2022 Ocak ayında TÜFE yüzde 48,7’ye, Şubat’ta yüzde 54,4’e, Mart’ta yüzde 61,1’e ve Nisan ayında yüzde 69,97’ye yükseldi. Beklentilere göre enflasyonun Mayıs’ta yüzde 74-75’e, Haziran’da da yüzde 80’lere ulaşacak.

Enflasyonda büyüme trendi

Devletin bütçe açıklarını kapatma noktasında parasallaşmaya daha çok bel bağlaması sonucunda ortalama enflasyon oranı 1988-2001 sürecinde ortalama yüzde 72,8 olarak gerçekleşti. Bu dönemde yaşanan 5 ekonomik krizin etkisiyle (1988-1989, 1991, 1994, 1999, 2001) ortalama ekonomik büyüme ancak yüzde 3,5 oldu.

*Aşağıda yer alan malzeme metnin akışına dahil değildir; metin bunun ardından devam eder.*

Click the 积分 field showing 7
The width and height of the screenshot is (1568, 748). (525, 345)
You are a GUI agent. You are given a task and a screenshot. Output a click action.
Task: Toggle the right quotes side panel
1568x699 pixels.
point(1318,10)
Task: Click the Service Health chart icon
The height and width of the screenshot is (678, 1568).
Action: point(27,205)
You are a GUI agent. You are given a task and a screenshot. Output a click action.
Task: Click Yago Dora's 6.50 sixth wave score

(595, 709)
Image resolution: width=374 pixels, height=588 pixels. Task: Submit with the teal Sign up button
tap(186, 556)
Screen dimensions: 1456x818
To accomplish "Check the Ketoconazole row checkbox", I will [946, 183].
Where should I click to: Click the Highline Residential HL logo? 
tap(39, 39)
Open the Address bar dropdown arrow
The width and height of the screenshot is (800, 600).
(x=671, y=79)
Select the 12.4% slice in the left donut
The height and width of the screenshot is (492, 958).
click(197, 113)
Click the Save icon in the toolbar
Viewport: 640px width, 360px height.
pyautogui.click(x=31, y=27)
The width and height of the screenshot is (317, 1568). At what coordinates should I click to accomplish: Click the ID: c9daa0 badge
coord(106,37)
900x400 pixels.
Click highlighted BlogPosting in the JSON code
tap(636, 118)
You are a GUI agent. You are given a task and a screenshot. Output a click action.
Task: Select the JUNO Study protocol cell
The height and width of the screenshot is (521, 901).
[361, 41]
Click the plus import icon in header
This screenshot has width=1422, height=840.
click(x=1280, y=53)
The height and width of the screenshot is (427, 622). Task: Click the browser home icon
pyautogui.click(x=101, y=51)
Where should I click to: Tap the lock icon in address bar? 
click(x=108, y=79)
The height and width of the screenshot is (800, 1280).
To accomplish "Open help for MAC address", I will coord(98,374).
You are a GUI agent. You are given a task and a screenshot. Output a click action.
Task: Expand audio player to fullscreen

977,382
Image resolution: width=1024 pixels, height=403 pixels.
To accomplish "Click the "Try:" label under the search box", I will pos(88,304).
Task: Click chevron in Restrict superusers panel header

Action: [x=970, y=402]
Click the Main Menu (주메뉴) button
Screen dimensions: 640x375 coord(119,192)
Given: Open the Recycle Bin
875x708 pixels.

1980’lerin başında Türkiye dünyadaki birçok ülkede olduğu gibi, neoliberal bir dönüşüm yaşayarak ithal ikameci politikayı terk etti ve kurumsal altyapıyı hazırlayıp geliştirmeden dış ticareti ve finansı serbestleştirdi. Bunun neticesinde Türkiye finansal krizlere çok açık hale geldi. 15 yıllık süreçte yaşanan 5 ekonomik krizin arkasında daha çok bu durum olduğu gözleniyor. Türkiye’nin gerekli finansal ve ekonomik altyapıyı kurmasıyla birlikte 2001 sonrası dönemde Türkiye kaynaklı hiçbir ekonomik krizin yaşanmamış olması ise bu görüşü destekliyor.

Ekonomi ve sosyal etkisi

Enflasyonun yüksek olması Türk lirasının değerinin azalmasına neden olduğundan özellikle ücretli kesim tasarruflarını döviz ve altın gibi başka alanlarda tutuyor. Yüksek enflasyon ortamında yatırım maliyetlerini hesaplamak güçleşeceğinden yatırımcılar riske girmek yerine daha güvenilir yatırım araçlarına yöneliyor.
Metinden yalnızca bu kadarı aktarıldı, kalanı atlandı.